10 Romantic Jazz Songs About Dating and Love

The feeling of being in love is beyond anything one has ever felt. Here we have the list of most romantic jazz songs about dating and love to rejuvenate your soul.

Jazz Songs About Dating and Love

Frank Cinatra – “The Girl from Ipanema”

It is worth mentioning one thing: Bossa nova began with this song. At least it’s worldwide popularity. It’s a long story, but, in general, the father of bossa nova, António Carlos Jobim, and tenor saxophonist Stan Getz sang so well together that the album The Girl from Ipanema became the Record of the Year in 1965.

Julie London – “Cry me a river”

This jazz-blues ballad was originally written specifically for Ella Fitzgerald for the 1955 film Pete Kelly’s Blues. However, for some reason, the ballad was not included in the film, and Ella published her version only in 1961. But by this time, “Cry Me A River” had already become a big hit.

Frank Sinatra – “I`ve Got You Under My Skin”

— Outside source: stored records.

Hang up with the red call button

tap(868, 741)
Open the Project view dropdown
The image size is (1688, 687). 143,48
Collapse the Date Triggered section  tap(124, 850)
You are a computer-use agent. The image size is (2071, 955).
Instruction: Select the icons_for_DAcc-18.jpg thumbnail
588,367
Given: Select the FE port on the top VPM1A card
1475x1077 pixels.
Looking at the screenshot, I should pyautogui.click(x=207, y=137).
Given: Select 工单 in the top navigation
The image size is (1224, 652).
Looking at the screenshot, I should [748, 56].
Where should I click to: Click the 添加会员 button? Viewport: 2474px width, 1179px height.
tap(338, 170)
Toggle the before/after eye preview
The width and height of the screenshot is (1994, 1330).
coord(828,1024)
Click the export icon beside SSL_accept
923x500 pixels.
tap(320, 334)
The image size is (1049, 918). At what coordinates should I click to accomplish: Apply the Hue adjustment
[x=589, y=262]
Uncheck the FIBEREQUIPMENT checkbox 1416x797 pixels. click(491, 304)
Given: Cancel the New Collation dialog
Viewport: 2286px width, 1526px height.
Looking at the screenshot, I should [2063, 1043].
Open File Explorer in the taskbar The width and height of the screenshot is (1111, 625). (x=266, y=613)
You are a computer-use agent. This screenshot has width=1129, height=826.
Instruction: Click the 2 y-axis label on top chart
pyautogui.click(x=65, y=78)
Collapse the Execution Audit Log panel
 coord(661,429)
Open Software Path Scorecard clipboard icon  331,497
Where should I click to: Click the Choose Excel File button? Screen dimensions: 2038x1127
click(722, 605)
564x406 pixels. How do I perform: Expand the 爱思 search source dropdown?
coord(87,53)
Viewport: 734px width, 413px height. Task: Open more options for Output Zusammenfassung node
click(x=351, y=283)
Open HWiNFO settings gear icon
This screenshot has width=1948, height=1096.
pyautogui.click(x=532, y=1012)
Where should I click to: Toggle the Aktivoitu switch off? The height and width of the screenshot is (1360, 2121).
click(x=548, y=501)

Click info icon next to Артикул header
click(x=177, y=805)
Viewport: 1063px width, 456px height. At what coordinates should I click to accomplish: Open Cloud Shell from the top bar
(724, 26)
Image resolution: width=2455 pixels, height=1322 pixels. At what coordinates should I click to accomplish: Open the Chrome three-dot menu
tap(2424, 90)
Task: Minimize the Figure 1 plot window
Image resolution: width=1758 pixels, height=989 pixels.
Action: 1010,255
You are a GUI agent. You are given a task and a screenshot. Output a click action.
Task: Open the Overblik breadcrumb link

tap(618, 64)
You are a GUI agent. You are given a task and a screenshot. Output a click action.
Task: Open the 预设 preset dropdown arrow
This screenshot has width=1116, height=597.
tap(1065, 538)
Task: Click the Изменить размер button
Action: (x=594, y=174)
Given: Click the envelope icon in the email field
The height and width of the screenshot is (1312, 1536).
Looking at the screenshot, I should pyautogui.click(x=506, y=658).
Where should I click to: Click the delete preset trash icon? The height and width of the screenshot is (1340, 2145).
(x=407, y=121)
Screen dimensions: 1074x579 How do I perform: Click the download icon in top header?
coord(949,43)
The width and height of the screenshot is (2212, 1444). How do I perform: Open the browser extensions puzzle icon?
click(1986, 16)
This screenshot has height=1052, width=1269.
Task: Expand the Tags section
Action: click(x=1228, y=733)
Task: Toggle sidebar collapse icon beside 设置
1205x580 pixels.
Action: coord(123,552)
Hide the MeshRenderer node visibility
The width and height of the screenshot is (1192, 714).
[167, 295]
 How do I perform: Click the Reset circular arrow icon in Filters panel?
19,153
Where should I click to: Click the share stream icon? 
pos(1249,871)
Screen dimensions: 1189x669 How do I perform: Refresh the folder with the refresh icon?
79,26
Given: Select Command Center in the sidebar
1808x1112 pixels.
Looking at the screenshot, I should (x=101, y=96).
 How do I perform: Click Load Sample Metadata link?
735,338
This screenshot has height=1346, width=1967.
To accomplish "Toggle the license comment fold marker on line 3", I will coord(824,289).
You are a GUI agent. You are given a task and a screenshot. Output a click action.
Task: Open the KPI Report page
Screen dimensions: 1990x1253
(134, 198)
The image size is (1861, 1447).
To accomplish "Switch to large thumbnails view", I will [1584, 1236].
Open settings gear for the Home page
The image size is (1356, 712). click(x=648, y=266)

Not everyone heard this composition which was sung by many jazz vocalists. Authorship belongs to Cole Porter, and the song was written in 1936. However, many jazz fans believe that it is Frank Sinatra’s performance of this song that is the best one out there.

Doris Day – “Dream A Little Dream of Me”

“Dream a Little Dream of Me” was originally recorded by Ozzie Nelson back in 1931. In the 1940s and 1950s, it was performed by many popular artists, including Doris Day (she recorded the song’s version at a slow pace in 1957, as it was originally intended).

You should send this song to your girlfriend, but if you don’t have one yet, then be sure to check out this dating website where you will be able to video chat with girls online.

Ella Fitzgerald – “Misty Blue”

During her life on the big stage, which lasted for more than five decades, she recorded 250 music albums and won 13 Grammy awards. Based on the origins of the African-American native art, Ella Fitzgerald had a uniquely original type of jazz singing when the singer is in no worse than the composer. In 1935, the singer recorded her first album which was called Love and Kisses and immediately entered all the jazz charts.

Jack Jones – “Angel Eyes”

Frank Sinatra called him “one of the main performers of our time.” Jack Jones is the winner of two Grammy awards, including Best Male Pop Vocal. He recorded over 50 albums, 17 of which hit the Billboard`s Top 20. On April 13, 1989, he received his own star on the Hollywood Walk of Fame, and this song about love is one of the main reasons for this success.

Carmen McRae – “The Man I Love”

Along with Ella Fitzgerald and Sarah Vaughan, Carmen was one of the leading representatives of vocal jazz. She was heavily influenced by B. Holliday, and her influence is quite noticeable in many ways. She was unique in everything that she’s done in her life. Her phrasing and ironic interpretation of the lyrics made her as memorable as she is, and it is this song that embodies everything we came to love about Carmen in her music.

Annie Ross – “It Don’t Mean a Thing”

She is a British jazz singer and actress, best known for participating in the Lambert, Hendricks & Ross trio. She recorded her first album Singin’ and Swingin’ in 1952, with the participation of the Modern Jazz Quartet. Lambert, Hendricks & Ross recorded 7 albums in 1957-1962. In 1962, she left the group and, in 1964, opened her own club in London.

Chet Baker – “My Funny Valentine”

He was an American jazz musician (trumpet, piano, vocals). He was the first white cool-style trumpeter in the field of combo jazz. In the vocals, Baker was distinguished by a soft lyrical manner of performance, had an unusually high, almost youthful voice. In the early 1950s, the great saxophonist Charlie Parker warned the great trumpeter Miles Davis: “On the West Coast, there is one little white cat who will eat you alive…” He was talking about Chet Baker. And in the early 1960s, the famous jazz radio host for Voice of America, Willis Conover, called Baker a “trumpet poet.”

Billie Holiday – “Blue Moon”

Holiday’s singing was notable for her unforgettable voice, ability to adapt, and all the nuances that there were in her singing. She embodied the swing era. Combining the instrumental style of swing with the tradition of playing the Negro blues, she laid the foundation for jazz vocal art. In the extensive repertoire of Holiday, along with lyrical songs and works, there were elements of protest against racial and social injustice that prevailed in those times in the United States. This woman is not only a jazz star and an idol of the public – she embodied great hope and was a symbol for the black population of America.